Maybe you will be remembered some day in an ancient cathedral in a European city, or a temple in a village in Thailand. It probably won’t be a special service or ceremony. Instead, a traveling relative or friend might drop a coin into an offering box and then light a little candle in a side chapel while they whisper your name and stand quietly for a moment. Later on that day someone else will come by and although they don’t light a candle they will look at the warm glow of your light and all those lights in that sacred place and will find it a lovely sight, and the saints will bring some beauty and stillness in a world that can be so full of noise sometimes.
Maybe you or I will be remembered in someone’s prayers in a little sacred corner of someone’s house, something like a shrine, but even then the saints, including us, are all being gathered. We’ll be remembered in that place where one or two or three or a dozen people gather to worship in some simple way in someone’s home, with all the saints.

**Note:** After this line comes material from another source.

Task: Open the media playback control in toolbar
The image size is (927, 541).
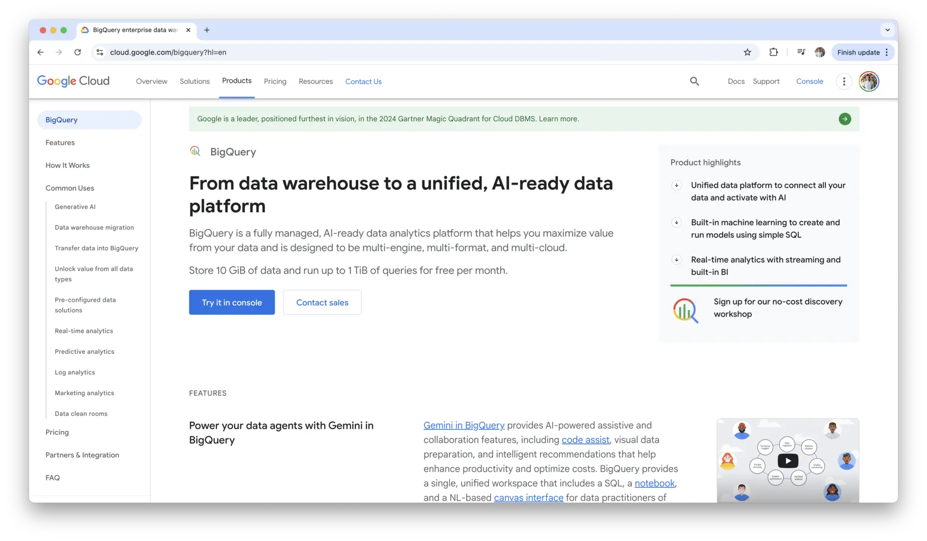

Some of us will be remembered as poor-in-Spirit or just plain poor, or as ones who always grieved because you don't just “get over it.” or we’ll be remembered as ones who suffered sometimes or so often didn’t feel at home or seem to fit in. And we will be called blessed.
Some of us will be remembered as rich in things, or rich in soul or abounding in money. Some will be remembered as ones who laughed all the time and always had a smile or whose lives just seemed…charmed. We too will have experienced our woes as we realized that a charmed life never stays charmed for long. And we will be called blessed.

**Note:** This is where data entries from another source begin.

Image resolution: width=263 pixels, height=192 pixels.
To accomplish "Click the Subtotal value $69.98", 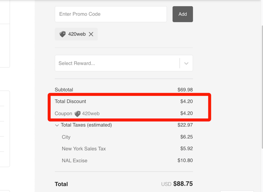I will pyautogui.click(x=185, y=90).
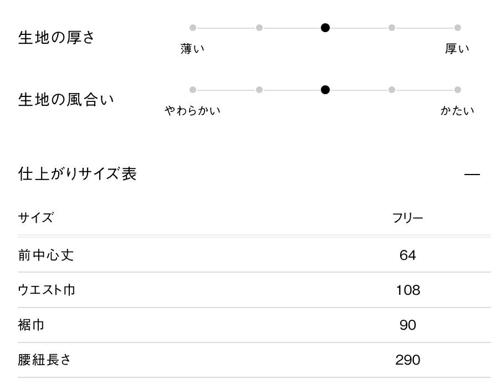Click the 腰紐長さ value 290

(408, 360)
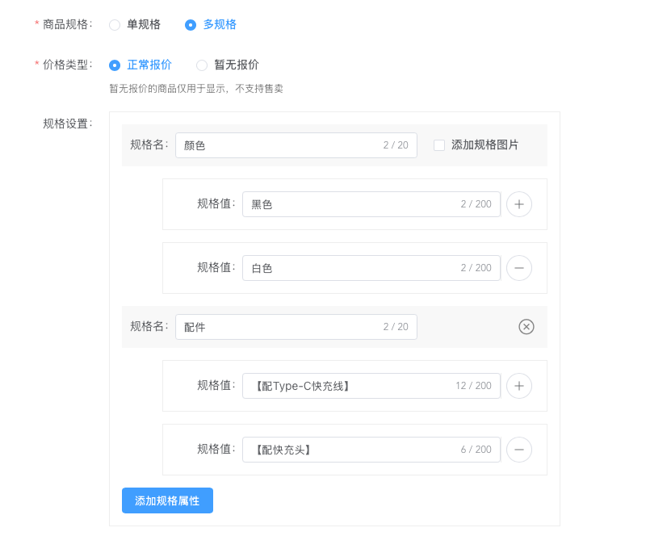Add a value after 【配Type-C快充线】 via plus icon

pos(519,386)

Most of us, if enough stories are told, will be remembered as a hodge-podge of the lists of the bless-ed and wo-ed. And we will be called blessed.

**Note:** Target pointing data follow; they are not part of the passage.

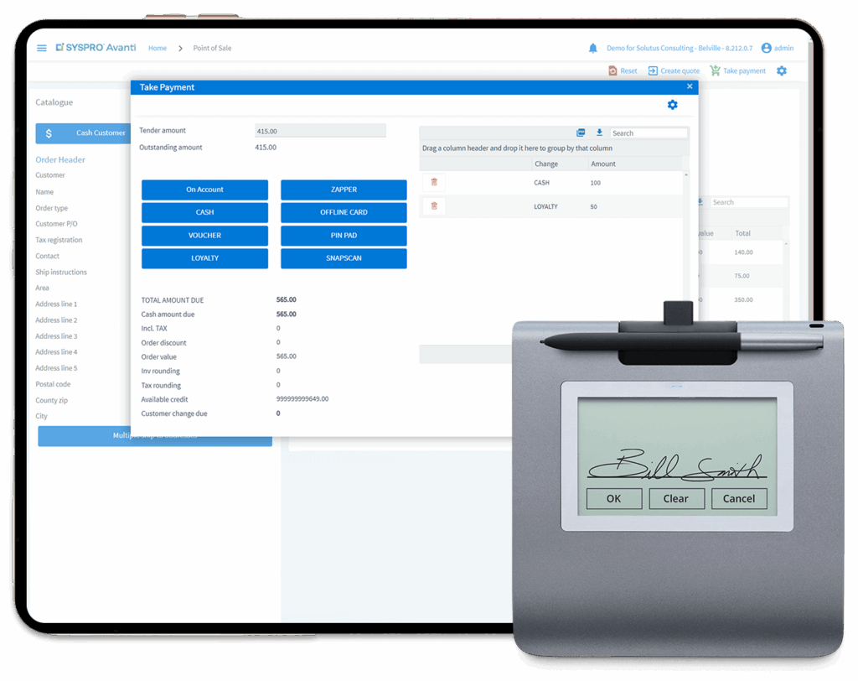Screen dimensions: 858x681
Task: Click the Reset icon in the toolbar
Action: [612, 70]
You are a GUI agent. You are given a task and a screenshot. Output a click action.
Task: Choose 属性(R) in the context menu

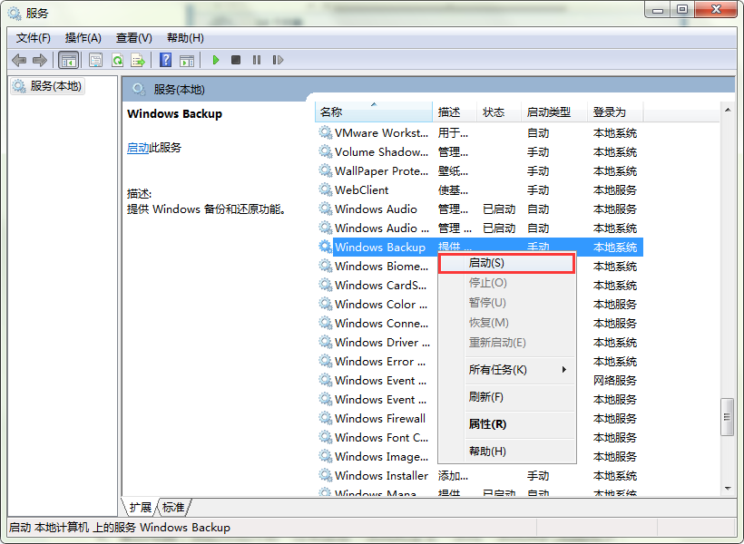click(487, 424)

Some day you and I will be ancestors and be remembered on All Saints Day, and the simple fact of our living and dying will teach those who come after us that anyone who has known all the good things won’t know them forever. The things we might value or long for won’t always be there. We know this. Or we will. And we will teach those who come after us that maybe they don’t need to try to cling to everything so tightly.
Some day we’ll be remembered on All Saints Day and we will be ancestors. The simple fact of our living and dying and our living again will teach those who come after us that poor doesn’t last forever, and grief will give way to laughter. We will teach those who come after us that in the realm of God that is here now, the ones whom the world sees as cursed or forgotten or victims or left out are in fact blessed and treasured.
We will all be ancestors some day. We will be remembered. And when we are gathered up in peoples’ memories and in the memory and love of God, when we are gathered up with the saints who have died and those who still live, we will find that All Saints actually means All Saints.
Here’s the thing: Jesus doesn’t turn to one part of the crowd and say, “Blessed are you who are poor, or hungry, or weeping, or hated,” and then to another part of the crowd and say, “But woe to you who are rich or full of food or laughing or of impeccable reputation.” He just looks at the crowd, at these disciples, these ones who follow him from all over, and says “Blessed are you” and “Woe to you,” and maybe it’s never quite clear whether he’s talking to me or to you or whether all of that changes for all of us from one minute to the next, because we’re all kind of blessed and kind of wo-ed, yet we’re all gathered into the one Body of Christ.
That’s the thing about this baptismal water that we gave thanks for today. In that water saints are born, saints are healed and divisions are healed; saints are brought together and no longer separated by politics or ideas or time and space. All those clear lines that might keep us apart just turn fuzzy, and less clear, and then they disappear. All that’s clear now is that all the saints – all of us – are gathered up together. Because All Saints means All Saints.